* Work required
Would you output all the entries below without altering a word?

Input START

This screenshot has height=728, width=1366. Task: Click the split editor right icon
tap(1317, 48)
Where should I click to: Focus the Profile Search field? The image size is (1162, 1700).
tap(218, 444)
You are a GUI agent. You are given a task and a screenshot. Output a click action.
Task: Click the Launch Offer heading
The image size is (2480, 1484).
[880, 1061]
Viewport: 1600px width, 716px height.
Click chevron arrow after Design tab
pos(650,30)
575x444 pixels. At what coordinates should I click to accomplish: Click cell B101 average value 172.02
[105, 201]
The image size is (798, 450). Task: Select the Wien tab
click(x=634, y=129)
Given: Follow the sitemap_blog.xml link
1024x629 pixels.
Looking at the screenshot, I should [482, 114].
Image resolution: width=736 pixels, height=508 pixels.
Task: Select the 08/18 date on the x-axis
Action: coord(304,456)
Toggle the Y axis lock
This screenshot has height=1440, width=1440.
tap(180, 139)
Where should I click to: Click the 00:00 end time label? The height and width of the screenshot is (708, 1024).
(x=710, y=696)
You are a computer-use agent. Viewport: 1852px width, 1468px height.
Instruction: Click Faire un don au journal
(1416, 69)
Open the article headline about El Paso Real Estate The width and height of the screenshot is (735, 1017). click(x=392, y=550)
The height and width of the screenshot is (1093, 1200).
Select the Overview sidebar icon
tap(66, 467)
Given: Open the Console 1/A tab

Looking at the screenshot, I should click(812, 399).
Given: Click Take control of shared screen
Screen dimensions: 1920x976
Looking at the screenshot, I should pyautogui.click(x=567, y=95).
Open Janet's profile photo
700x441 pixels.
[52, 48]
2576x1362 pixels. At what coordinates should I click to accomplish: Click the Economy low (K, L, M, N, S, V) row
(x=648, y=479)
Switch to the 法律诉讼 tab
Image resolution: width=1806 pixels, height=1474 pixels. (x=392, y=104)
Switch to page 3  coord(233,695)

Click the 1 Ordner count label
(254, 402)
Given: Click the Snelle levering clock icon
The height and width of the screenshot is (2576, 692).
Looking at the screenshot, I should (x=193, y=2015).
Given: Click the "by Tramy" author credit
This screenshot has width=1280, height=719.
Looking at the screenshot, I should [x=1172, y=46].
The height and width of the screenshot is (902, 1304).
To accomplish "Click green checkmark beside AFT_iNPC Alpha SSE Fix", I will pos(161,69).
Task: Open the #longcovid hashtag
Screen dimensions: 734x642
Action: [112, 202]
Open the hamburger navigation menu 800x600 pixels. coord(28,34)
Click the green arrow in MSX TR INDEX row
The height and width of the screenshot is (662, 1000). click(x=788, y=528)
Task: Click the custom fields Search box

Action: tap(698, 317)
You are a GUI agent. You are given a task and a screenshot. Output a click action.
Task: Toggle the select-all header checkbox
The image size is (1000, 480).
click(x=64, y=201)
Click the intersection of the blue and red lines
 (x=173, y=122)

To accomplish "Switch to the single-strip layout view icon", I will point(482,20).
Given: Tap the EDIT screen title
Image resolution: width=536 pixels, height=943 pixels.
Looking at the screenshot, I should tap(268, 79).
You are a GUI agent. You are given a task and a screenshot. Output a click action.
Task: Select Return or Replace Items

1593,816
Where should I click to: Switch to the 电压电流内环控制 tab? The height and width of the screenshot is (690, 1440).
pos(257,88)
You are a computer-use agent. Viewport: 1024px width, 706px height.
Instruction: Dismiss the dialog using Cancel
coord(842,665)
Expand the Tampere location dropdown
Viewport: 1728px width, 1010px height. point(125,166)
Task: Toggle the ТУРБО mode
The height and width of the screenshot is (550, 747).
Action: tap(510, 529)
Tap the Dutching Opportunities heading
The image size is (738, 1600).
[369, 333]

Input END

* Response to this exercise
This screenshot has height=728, width=1366. Task: Click the split editor right icon
tap(1317, 48)
Where should I click to: Focus the Profile Search field? The image size is (1162, 1700).
tap(218, 444)
You are a GUI agent. You are given a task and a screenshot. Output a click action.
Task: Click the Launch Offer heading
The image size is (2480, 1484).
[880, 1061]
Viewport: 1600px width, 716px height.
Click chevron arrow after Design tab
pos(650,30)
575x444 pixels. At what coordinates should I click to accomplish: Click cell B101 average value 172.02
[105, 201]
The image size is (798, 450). Task: Select the Wien tab
click(x=634, y=129)
Given: Follow the sitemap_blog.xml link
1024x629 pixels.
Looking at the screenshot, I should [482, 114].
Image resolution: width=736 pixels, height=508 pixels.
Task: Select the 08/18 date on the x-axis
Action: coord(304,456)
Toggle the Y axis lock
This screenshot has height=1440, width=1440.
tap(180, 139)
Where should I click to: Click the 00:00 end time label? The height and width of the screenshot is (708, 1024).
(x=710, y=696)
You are a computer-use agent. Viewport: 1852px width, 1468px height.
Instruction: Click Faire un don au journal
(1416, 69)
Open the article headline about El Paso Real Estate The width and height of the screenshot is (735, 1017). click(x=392, y=550)
The height and width of the screenshot is (1093, 1200).
Select the Overview sidebar icon
tap(66, 467)
Given: Open the Console 1/A tab

Looking at the screenshot, I should click(812, 399).
Given: Click Take control of shared screen
Screen dimensions: 1920x976
Looking at the screenshot, I should pyautogui.click(x=567, y=95).
Open Janet's profile photo
700x441 pixels.
[52, 48]
2576x1362 pixels. At what coordinates should I click to accomplish: Click the Economy low (K, L, M, N, S, V) row
(x=648, y=479)
Switch to the 法律诉讼 tab
Image resolution: width=1806 pixels, height=1474 pixels. (x=392, y=104)
Switch to page 3  coord(233,695)

Click the 1 Ordner count label
(254, 402)
Given: Click the Snelle levering clock icon
The height and width of the screenshot is (2576, 692).
Looking at the screenshot, I should (x=193, y=2015).
Given: Click the "by Tramy" author credit
This screenshot has width=1280, height=719.
Looking at the screenshot, I should [x=1172, y=46].
The height and width of the screenshot is (902, 1304).
To accomplish "Click green checkmark beside AFT_iNPC Alpha SSE Fix", I will pos(161,69).
Task: Open the #longcovid hashtag
Screen dimensions: 734x642
Action: [112, 202]
Open the hamburger navigation menu 800x600 pixels. coord(28,34)
Click the green arrow in MSX TR INDEX row
The height and width of the screenshot is (662, 1000). click(x=788, y=528)
Task: Click the custom fields Search box

Action: tap(698, 317)
You are a GUI agent. You are given a task and a screenshot. Output a click action.
Task: Toggle the select-all header checkbox
The image size is (1000, 480).
click(x=64, y=201)
Click the intersection of the blue and red lines
 (x=173, y=122)

To accomplish "Switch to the single-strip layout view icon", I will point(482,20).
Given: Tap the EDIT screen title
Image resolution: width=536 pixels, height=943 pixels.
Looking at the screenshot, I should tap(268, 79).
You are a GUI agent. You are given a task and a screenshot. Output a click action.
Task: Select Return or Replace Items

1593,816
Where should I click to: Switch to the 电压电流内环控制 tab? The height and width of the screenshot is (690, 1440).
pos(257,88)
You are a computer-use agent. Viewport: 1024px width, 706px height.
Instruction: Dismiss the dialog using Cancel
coord(842,665)
Expand the Tampere location dropdown
Viewport: 1728px width, 1010px height. point(125,166)
Task: Toggle the ТУРБО mode
The height and width of the screenshot is (550, 747).
Action: tap(510, 529)
Tap the Dutching Opportunities heading
The image size is (738, 1600).
[369, 333]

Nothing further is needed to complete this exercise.